Required work: Look in the material below for the line holding "Image resolution: width=654". Set it down exactly, with each later line up to and including the line holding "You are a computer-use agent. 1020x687".
*** Opening Data records ***
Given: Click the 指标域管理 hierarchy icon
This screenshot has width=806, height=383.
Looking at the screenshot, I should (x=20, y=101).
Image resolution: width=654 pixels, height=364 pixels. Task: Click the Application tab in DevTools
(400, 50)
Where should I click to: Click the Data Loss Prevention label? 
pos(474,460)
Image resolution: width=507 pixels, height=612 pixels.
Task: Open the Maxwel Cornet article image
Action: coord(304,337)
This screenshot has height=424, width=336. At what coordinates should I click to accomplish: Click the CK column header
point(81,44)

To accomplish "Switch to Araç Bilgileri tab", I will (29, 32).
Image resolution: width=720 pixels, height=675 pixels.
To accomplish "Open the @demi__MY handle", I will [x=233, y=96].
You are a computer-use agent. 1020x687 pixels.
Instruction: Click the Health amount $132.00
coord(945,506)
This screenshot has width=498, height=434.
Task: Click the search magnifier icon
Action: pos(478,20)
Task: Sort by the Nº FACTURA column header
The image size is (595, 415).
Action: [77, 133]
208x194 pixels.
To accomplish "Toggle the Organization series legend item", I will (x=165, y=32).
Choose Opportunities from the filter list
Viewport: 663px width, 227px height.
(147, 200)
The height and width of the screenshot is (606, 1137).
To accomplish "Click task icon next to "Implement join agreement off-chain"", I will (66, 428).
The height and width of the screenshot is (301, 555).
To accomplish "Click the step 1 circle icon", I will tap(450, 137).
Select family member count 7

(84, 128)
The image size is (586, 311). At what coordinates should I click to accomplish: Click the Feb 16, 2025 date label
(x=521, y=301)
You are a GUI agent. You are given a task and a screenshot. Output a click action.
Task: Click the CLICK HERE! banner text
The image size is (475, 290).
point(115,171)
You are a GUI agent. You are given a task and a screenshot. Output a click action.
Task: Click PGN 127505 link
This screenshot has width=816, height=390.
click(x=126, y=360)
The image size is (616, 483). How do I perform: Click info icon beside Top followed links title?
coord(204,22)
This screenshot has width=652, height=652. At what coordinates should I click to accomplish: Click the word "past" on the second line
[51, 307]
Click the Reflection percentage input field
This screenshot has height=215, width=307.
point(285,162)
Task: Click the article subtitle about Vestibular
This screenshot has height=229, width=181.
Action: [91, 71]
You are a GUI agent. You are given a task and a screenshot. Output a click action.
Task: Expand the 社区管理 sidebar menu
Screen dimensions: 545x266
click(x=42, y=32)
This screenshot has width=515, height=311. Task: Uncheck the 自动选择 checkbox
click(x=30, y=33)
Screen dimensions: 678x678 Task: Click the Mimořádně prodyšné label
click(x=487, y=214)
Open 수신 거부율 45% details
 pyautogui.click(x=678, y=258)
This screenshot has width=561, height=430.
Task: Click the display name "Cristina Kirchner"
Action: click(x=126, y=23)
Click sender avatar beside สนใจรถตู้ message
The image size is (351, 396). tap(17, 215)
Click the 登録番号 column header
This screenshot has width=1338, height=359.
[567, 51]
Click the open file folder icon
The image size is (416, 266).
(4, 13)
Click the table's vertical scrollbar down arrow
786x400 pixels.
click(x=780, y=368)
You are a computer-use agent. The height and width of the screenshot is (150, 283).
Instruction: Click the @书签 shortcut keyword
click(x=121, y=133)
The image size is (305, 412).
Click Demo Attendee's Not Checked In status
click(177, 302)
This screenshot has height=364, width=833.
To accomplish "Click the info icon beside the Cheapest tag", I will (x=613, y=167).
*** Closing Data records ***
Your solution:
Image resolution: width=654 pixels, height=364 pixels. Task: Click the Application tab in DevTools
(400, 50)
Where should I click to: Click the Data Loss Prevention label? 
pos(474,460)
Image resolution: width=507 pixels, height=612 pixels.
Task: Open the Maxwel Cornet article image
Action: coord(304,337)
This screenshot has height=424, width=336. At what coordinates should I click to accomplish: Click the CK column header
point(81,44)

To accomplish "Switch to Araç Bilgileri tab", I will (29, 32).
Image resolution: width=720 pixels, height=675 pixels.
To accomplish "Open the @demi__MY handle", I will [x=233, y=96].
You are a computer-use agent. 1020x687 pixels.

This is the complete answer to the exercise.